何せ学園長から登下校以外あまり外出しないようにと言われているのだから。



「マロとか匂いで追えたりしねぇの?」



頭の後ろで手を組ながら雀炎が何気なく言うと、犬縁ではなく皆の後ろをとぼとぼと歩いていたマロが、申し訳なさそうな顔を浮かべた。



「匂いがいっぱいでマロじゃ分からないの」



「そっか…そうだよな。 これだけの人手が出てちゃ色んな匂いが混じってて分からないか…」



どうしたものか、と唸っていると。



「あの、気配を察知するとかそういう力ってあったりするんですか?」



涼音が申し訳なさそうに尋ねた。

確かに匂いが駄目なら気配を追うことが出来れば、もしかしたら見つけられるかもしれない。



「あるよ! 誰が得意だっけな…」



「玉房さんだろ」



犬縁が面倒くさそうに答え、後ろでショボくれているマロを抱き上げている。



「そっか! 玉房ってチートみたいな存在だから何でも出来るな」



「手伝ってはくれないだろうけどな、100%」



「酷いよな… こういうときこそ協力して欲しいのにさぁ」



頬を膨らませながら雀炎は門の前で左右を見渡す。

右側には市街地があり、左側には昨日爆発した山へと連なる道がある。

真っ直ぐ行くと私の家のある山へと繋がっている。

どこの方角にも学校関係者や上級生たちが歩いているのが今の位置からでも見えていた。

この環境で探すのは難しいのでは。



「人が居ない方角とかに行きたいけど、そんな方角なさそうだなぁ」



「どこもかしこも匂いがするよ」



犬縁の腕の中でマロが周りの匂いを嗅いで言った。

やはりこの環境かで探すのは困難だろう。

鵜羽の言っていたように大人しくしておいた方が得策な気がする。



「それより宝具のことを調べておいた方が為になるんじゃあねぇの? めんどくさいけどよ」



「えぇ…そういうのオレ苦手……」



「そうは言うが、この環境でいくら探し歩いたって学校関係者に見つかって怒られるのが目に見えてる。
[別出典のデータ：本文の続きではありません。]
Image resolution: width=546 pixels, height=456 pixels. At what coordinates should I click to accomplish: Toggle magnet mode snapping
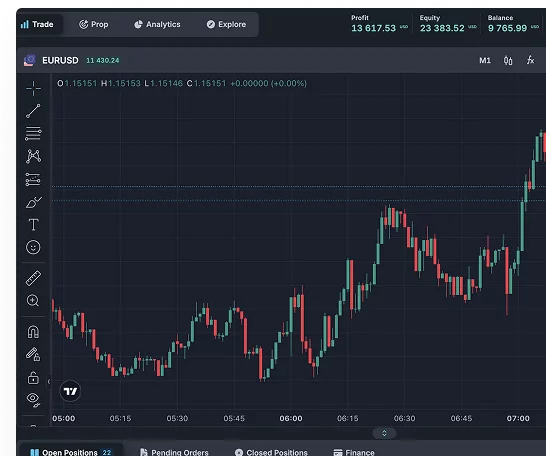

それに考えても見ろ。オレたちはまだ神様とはいえまだまだ未熟な子供。それに言っちゃ悪いが明は人間だ。何かあったらどうする。オレたちの今の力じゃ自分の身を守ることで精一杯で到底守りきれるとは思えねぇ。それなら現状を知り、今後どういったことが起こり得るのかを考えた方が良いとオレは思うが?」



確かに犬縁の言う通りだ。

今出来ることをした方が今後の為になりそうだ。



「あぁ、犬縁が覚醒する前に連れていけば手伝ってくれると思ったのにさぁ」



「残念だったな、調べものなら手伝うぜ?」



どうやら反対するのは分かっていて、寝ぼけた犬縁を連れ回していたようだ。

涼音はその様子を見てクスクスと笑っていた。



「それじゃあ、宝具のことを調べに行きましょうか。 どこを調べたら出てきますかね?」



「そういうのならオレのうちの書庫が一番ありそう!」



「じゃあ、雀炎の家に行くか」



確かに雀炎の家、即ち、学園長の書庫ならそういった機密文書が仕舞われていそうだ。

こうして私たちは雀炎の家に向かうこととなった。